Born to burn

The e-mail comes from Japan: “I see it’s 100 days or so until Burning Man. Any preparations underway? Looks as though we’ll have at least a couple of players from Tokyo this year.”

The wealthy businessman appears unaware that Sunday’s Washington Post predicted a sudden end to Burning Man in the story, “Curtain May Fall on Desert Arts Festival.”

The Washington Post may have been hasty, at least according to a Burning Man e-mail list. In the e-mail, event founder Larry Harvey is quick to say that the Washoe County Commission has made it more difficult to hold the event this Labor Day, but not impossible.

“By voting to deny us special use permits for the use of our land, [the Washoe County Commissioners] not only ignored the recommendation of their own Planning Commission, they did this with the knowledge that their action would make it very difficult for us to produce our event,” Harvey wrote. “We view this as a setback, not unlike many of the challenges we have faced in the past. The good news, however, is that regardless of what the Commission eventually decides, Burning Man WILL happen in the Black Rock Desert in 2003.”

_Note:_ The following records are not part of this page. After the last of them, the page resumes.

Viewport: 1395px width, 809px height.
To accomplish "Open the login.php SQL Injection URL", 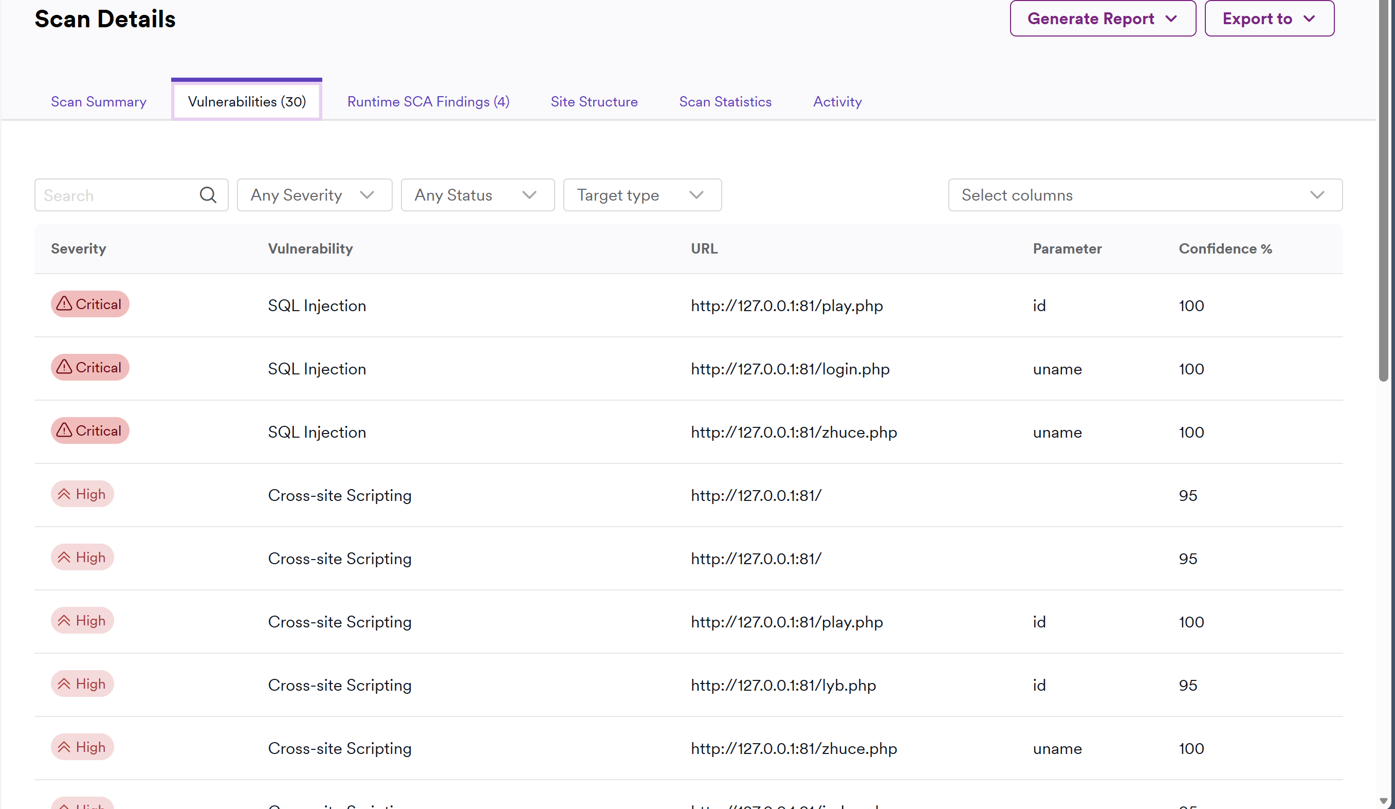I will pos(790,369).
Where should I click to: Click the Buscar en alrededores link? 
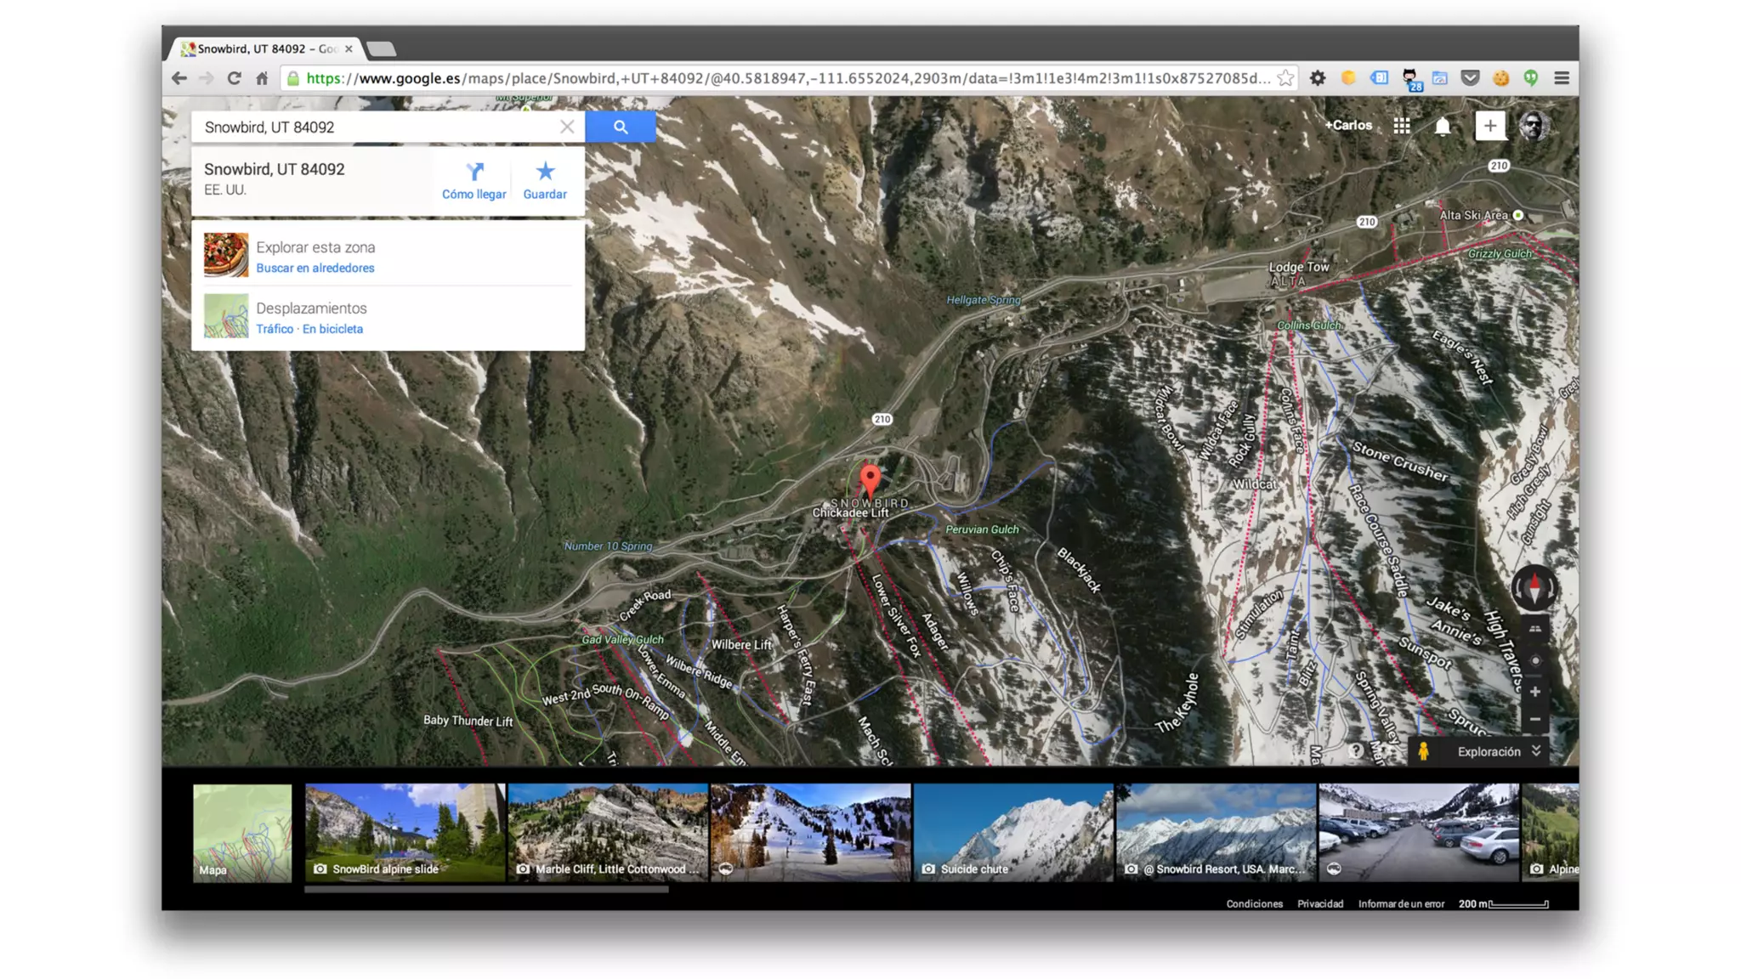coord(315,268)
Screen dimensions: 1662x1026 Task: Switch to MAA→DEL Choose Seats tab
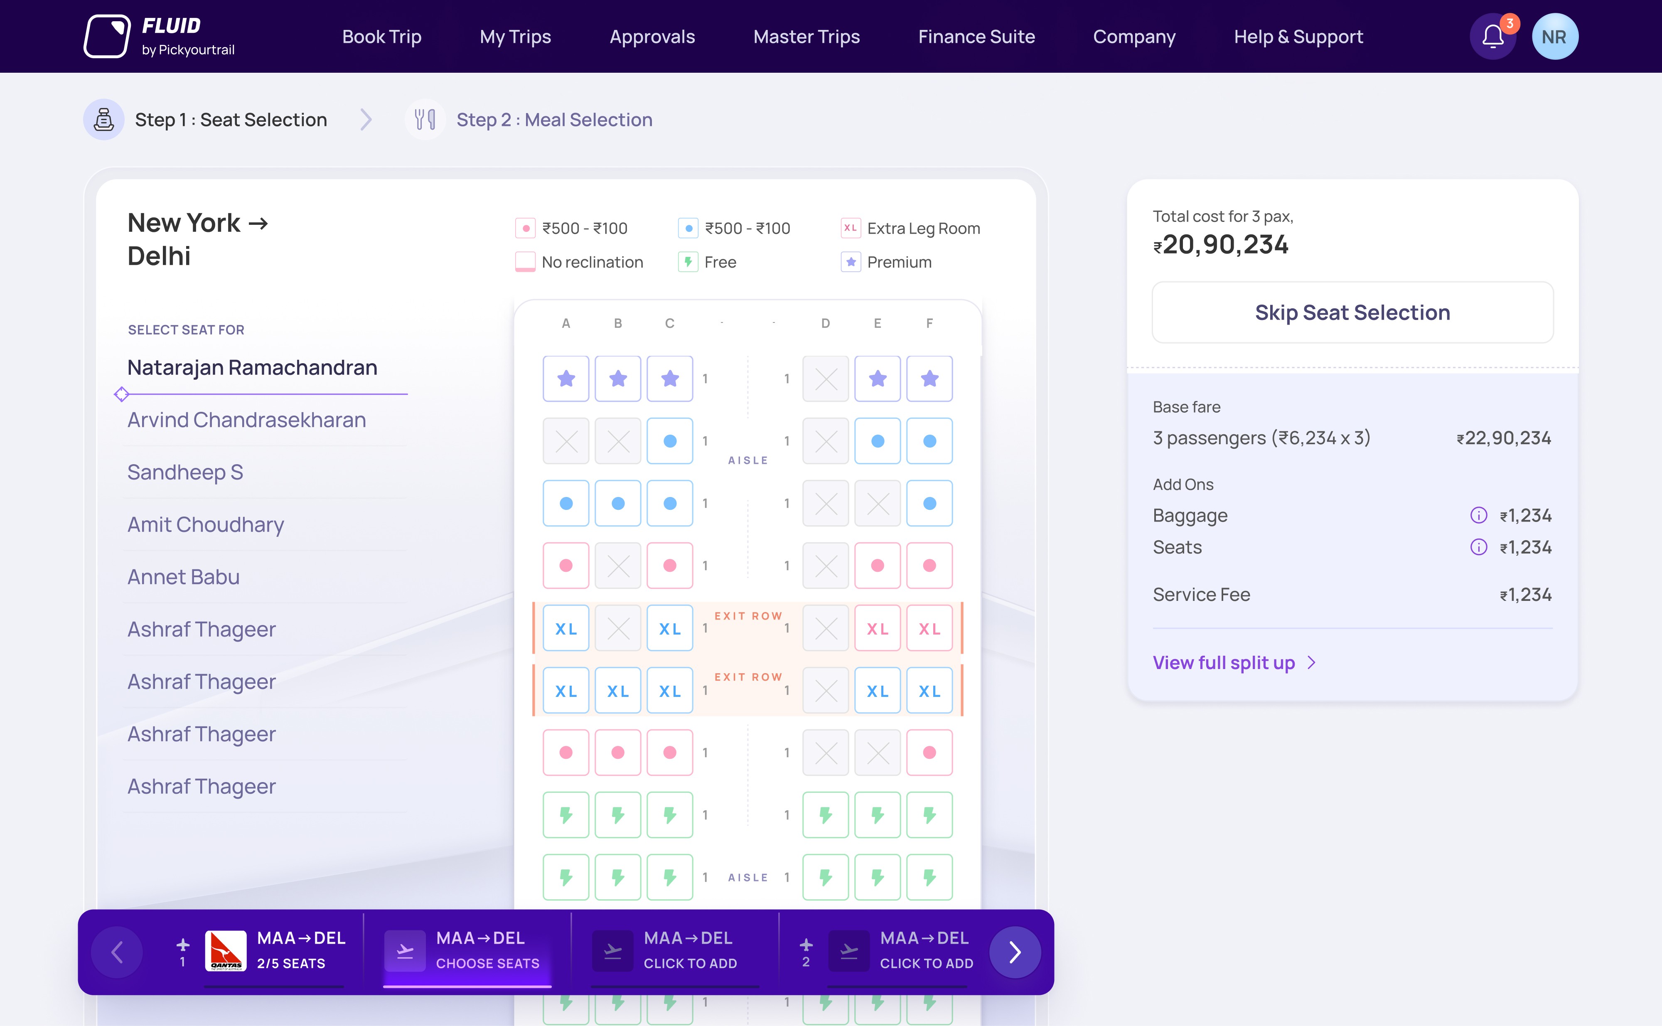click(x=467, y=951)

At issue before the commissioners were special-use permits issued to Burning Man organizers by the Planning Commission in April. The issuance of those permits was appealed by people who own nearby land. Essentially, the permits allowed event organizers to use property the organization has purchased for storage and volunteer housing.In a later interview, Harvey said the decision by the Washoe County Commission took him by surprise.

“We had every reason to expect to get those permits,” he said, citing national awards the organization has received for its cleanup efforts. Harvey was dismissive of charges that the Burning Man organizers are “dirty birds.”

“We are the best cleaner uppers in America.”

Harvey does not know where this recent setback will take the organization.

“I don’t want to get into a pitched battle,” he said, but it’s clear that a lawsuit is not outside the realm of possibility.

"Contrary to what the commissioners assumed," he says, "ours is a very organized event. What they have [asked us to do] is a logistical nightmare. They’re treating our city as if it were tent camping."